Таким уж был Департамент — в нем всегда не хватало добровольцев. Даже те немногие приходили неохотно и беспорядочно, да и задерживались ненадолго — большинство увольнялись после первого же дня. Странное это было сборище: бродяги… В основном бродяги.

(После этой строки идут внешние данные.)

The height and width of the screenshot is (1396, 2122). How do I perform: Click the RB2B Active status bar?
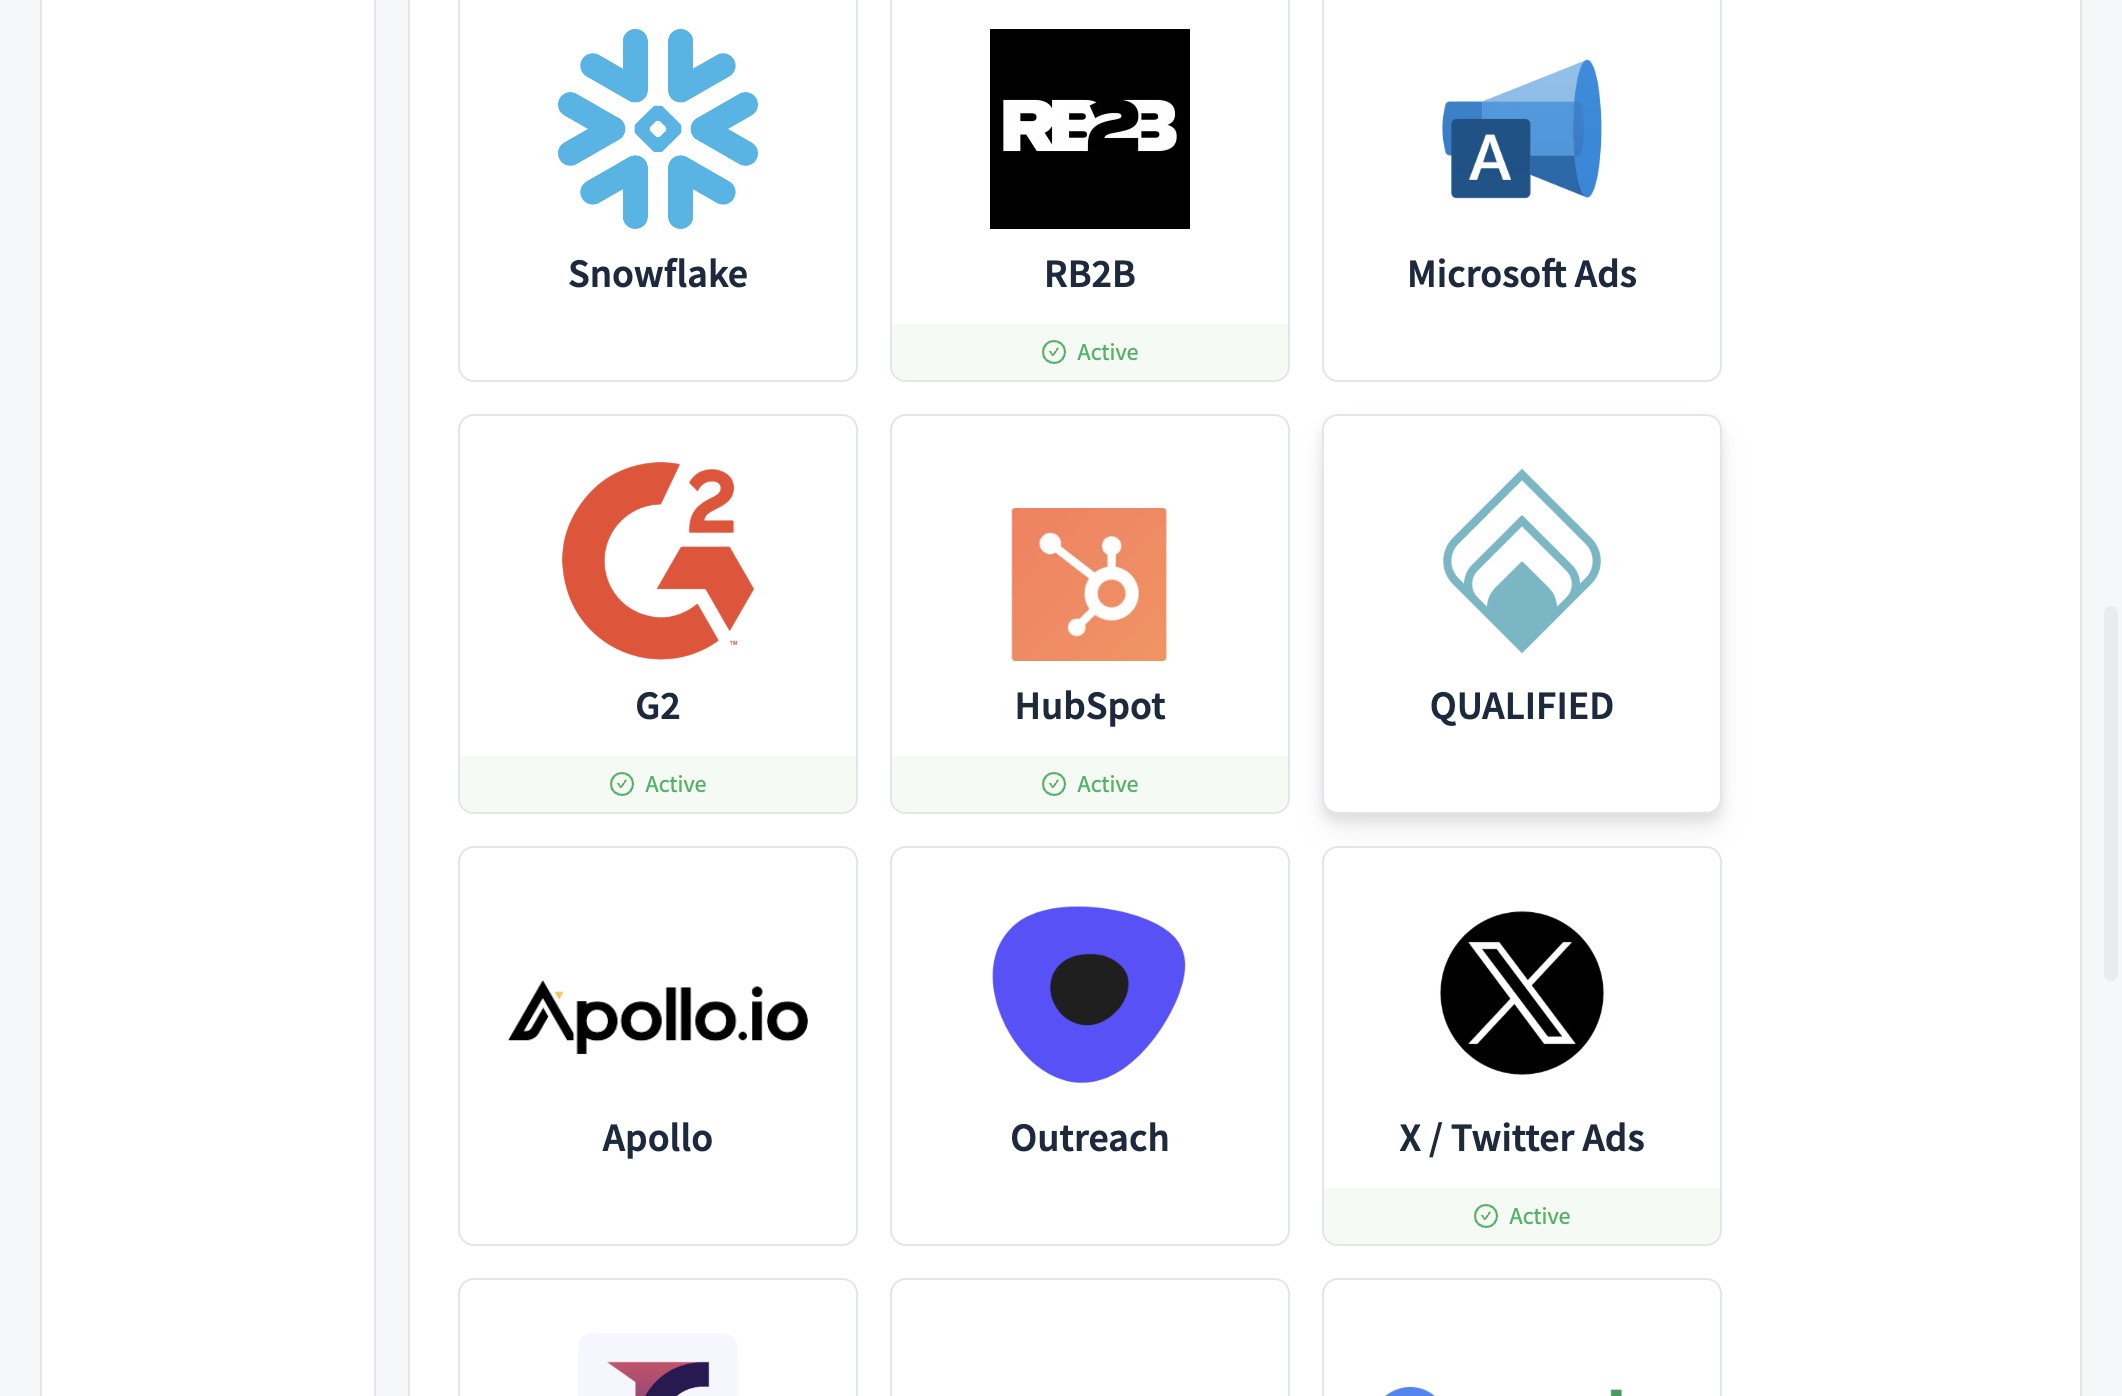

Оттуда — из Юнион Сквер с его зимним солнцем и воркотней скрашивающих одиночество голубей; снизу, из Челси, или сверху, с холмов Гарлема, или с чуть более теплых мест на уровне моря, где они из-за бетонной опоры моста бросают взгляды на ржавый Гудзон, на буксиры и камневозы (которые в этом городе проходят за дриад — при случае в следующий раз проследи за ними — мягко выплывающими из-за мостового бетона в попытках стать его частью или, по крайней мере, защититься от ветра и от уродливого чувства, которое у них — а может, и у нас? — вызывает вопрос: течет ли эта упорная река хоть где-нибудь по-настоящему?); бродяги с других берегов обеих рек (то есть прямо со Среднего Запада — сгорбленные, обруганные, напоминающие с незапамятных времен не то глуповатых мальчишек, которыми они были, не то жалкие трупы, которыми они станут); с ними работал даже один (во всяком случае, кроме него, никто такого не рассказывал), у которого шкаф был битком набит «Хики-Фрименами» и другими подобными костюмами, а сам он любил после работы прокатиться на сверкающем белом «Линкольне» и имел не то трех, не то четырех жен, разбросанных вдоль 40-го частного шоссе и покидаемых им по мере продвижения на восток; еще был человек по кличке Миссисипи (его настоящее имя выговорить никто не мог) из польского городка Кельце — у него жена угодила в Освенцим, оборвавшийся трос на судне "Миколас Рей" — в глаз, а отпечатки пальцев — в полицию Сан-Диего, когда он в 49-м году пытался пролезть на корабль; еще были бродяги, прибывшие с уборки урожая бобов из какого-то экзотического места — столь экзотического, что, хоть это и было прошедшим летом и всего лишь чуть восточнее Вавилона, Лонг-Айленд, они все равно считали тот сезон (единственное значительное событие их жизни) завершившимся буквально только что — если завершившимся; и были странники, пришедшие из классических мест бродяжьего обитания — Бауэри, начало Третьей авеню: баки для обрезков ткани, парикмахерские школы, масса способов скоротать время.